NewspaperII IN THE NEWS………….

Trinity Guardion was selected by Xavier University’s Center for Innovation to present their Bed Protection System, which is proven to reduce a Hospital Acquired C.diff infection by 50%, at Healthovate! Summit on Thursday, June 11. The 2015

Xavier Center for Innovation (CFI) Healthovate! Summit is co-sponsored by Intel-GE Care Innovations™. “Trinity Guardion is the world’s only manufacturer of launderable bed covers specifically engineered to eliminate bacteria, spores and viruses from a hospital bed mattress. I’m excited to present this patented technology with over 6 years of research behind it to this esteemed group of innovators,” states Bruce Rippe, Trinity Guardion’s Chief Operating Officer.

Healthovate! Summits give healthcare leaders an opportunity to share their expertise and engage in conversations with other leaders from other industries. Trinity Guardion will also be presenting at similar events in Boston (July 31), Chicago (Oct 5), and Nashville (Oct 28). “Our mission at the CFI is to use innovation to solve complex problems. I can’t think of a more important challenge facing our society than how we keep people healthy, while reducing costs and improving overall well-being,” said Shawn Nason, Chief Innovation Officer at Xavier University. “By bringing together a diverse community of people, all committed to health, I am confident we can find meaningful solutions and innovative technologies and systems that will transform the healthcare industry—not to mention better ways to educate and prepare students to work in and lead healthcare in the future.”

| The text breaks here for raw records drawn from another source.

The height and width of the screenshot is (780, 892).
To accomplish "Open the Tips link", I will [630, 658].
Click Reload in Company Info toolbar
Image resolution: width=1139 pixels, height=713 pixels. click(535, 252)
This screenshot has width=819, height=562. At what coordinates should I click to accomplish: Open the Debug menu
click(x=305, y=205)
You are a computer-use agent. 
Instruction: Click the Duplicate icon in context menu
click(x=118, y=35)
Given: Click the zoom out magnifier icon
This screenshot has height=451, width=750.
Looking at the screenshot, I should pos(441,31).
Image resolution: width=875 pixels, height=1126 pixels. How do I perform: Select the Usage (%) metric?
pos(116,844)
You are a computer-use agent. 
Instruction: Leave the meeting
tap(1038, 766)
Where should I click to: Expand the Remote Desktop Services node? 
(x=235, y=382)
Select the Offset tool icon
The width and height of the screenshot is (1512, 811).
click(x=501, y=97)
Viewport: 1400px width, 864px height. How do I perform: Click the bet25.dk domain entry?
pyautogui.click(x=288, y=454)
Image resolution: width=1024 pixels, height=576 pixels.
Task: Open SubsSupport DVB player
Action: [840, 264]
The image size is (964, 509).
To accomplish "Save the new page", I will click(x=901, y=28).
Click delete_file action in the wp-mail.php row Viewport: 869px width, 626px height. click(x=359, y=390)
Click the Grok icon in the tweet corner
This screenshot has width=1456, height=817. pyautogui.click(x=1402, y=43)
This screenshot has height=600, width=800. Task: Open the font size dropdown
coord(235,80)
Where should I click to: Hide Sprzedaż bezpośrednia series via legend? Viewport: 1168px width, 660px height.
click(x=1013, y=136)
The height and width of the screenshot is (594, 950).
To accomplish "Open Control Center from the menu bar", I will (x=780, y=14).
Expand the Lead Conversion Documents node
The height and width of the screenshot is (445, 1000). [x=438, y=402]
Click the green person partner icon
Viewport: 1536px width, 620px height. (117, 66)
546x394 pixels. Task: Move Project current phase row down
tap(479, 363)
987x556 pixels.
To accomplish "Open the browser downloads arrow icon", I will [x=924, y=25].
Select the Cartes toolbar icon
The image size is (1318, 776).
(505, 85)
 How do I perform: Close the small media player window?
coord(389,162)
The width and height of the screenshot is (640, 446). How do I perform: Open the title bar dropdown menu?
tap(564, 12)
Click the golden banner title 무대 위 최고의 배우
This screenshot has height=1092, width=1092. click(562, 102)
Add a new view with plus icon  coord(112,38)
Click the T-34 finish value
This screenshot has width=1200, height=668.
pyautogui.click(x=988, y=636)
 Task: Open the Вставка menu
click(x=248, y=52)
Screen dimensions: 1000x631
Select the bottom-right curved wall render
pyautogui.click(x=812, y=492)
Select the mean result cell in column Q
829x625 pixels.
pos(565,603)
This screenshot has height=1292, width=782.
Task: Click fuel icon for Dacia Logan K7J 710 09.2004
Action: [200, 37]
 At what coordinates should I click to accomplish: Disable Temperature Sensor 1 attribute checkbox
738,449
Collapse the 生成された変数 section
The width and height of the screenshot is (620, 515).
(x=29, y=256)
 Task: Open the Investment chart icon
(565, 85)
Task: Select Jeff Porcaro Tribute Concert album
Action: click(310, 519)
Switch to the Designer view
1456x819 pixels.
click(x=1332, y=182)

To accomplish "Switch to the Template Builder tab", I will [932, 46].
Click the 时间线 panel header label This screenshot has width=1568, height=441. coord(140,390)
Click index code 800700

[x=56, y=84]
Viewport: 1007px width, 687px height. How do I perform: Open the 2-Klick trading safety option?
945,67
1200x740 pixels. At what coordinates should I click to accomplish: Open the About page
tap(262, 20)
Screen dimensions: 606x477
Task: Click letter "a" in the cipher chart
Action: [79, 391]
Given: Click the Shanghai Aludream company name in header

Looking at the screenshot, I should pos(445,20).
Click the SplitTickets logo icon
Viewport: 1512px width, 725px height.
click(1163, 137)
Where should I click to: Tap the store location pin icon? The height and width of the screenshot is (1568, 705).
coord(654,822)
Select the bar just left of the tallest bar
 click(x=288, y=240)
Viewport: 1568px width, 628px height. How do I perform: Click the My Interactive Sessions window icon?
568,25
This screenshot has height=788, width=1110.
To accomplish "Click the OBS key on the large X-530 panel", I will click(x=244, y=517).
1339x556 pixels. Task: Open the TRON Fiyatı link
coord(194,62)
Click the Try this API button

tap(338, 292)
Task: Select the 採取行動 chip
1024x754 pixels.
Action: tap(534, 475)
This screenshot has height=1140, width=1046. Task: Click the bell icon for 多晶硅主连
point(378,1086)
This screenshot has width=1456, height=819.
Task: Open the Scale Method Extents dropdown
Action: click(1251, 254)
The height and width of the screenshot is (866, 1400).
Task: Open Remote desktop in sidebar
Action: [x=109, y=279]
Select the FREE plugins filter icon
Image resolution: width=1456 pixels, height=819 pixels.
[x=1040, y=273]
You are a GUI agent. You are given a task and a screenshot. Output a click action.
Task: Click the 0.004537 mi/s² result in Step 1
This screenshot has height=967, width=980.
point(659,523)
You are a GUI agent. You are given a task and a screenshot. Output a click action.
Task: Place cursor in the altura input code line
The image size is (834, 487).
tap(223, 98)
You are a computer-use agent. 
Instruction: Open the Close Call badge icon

Over 40 area start-up hospitals, universities, national organizations, healthcare professionals, and Xavier alumni will learn how this innovative mattress cover acts as a barrier to prevent bacteria and fluids, which can be harbored in a hospital mattress as a result of ineffective cleaning, from coming in contact with a patient. Due to its abilities in preventing viruses such as Ebola and other bacteria from penetrating through the cover, hospitals have begun to implement the covers in their infection control wards. Last year, the innovative technology of the Trinity Bed Protection System was recognized when the honorable mention for the 2014 NALTH Goldberg Innovation Award was awarded to St. Vincent Seton Specialty Hospital, Indianapolis for their use of the mattress cover in their facility.

Tested in two Midwestern hospitals, the Trinity Bed Protection System does not impede bed operation or any clinical aspects of the underlying mattress. In fact, it helps reduce terminal clean time, while improving asset life of the bed.

The Trinity Bed Protection System from Trinity Guardion makes bed surfaces cleaner for every person every time.

About Trinity Guardion: Trinity Guardion is the result of an international collaboration of scientists, doctors and academic professionals in the healthcare industry, united in the concern that hospital beds are not clean. This concern was corroborated by peer reviewed research that is available upon request. The product line includes mattress covers for most brands of hospital beds, therapy tables and pillow cases.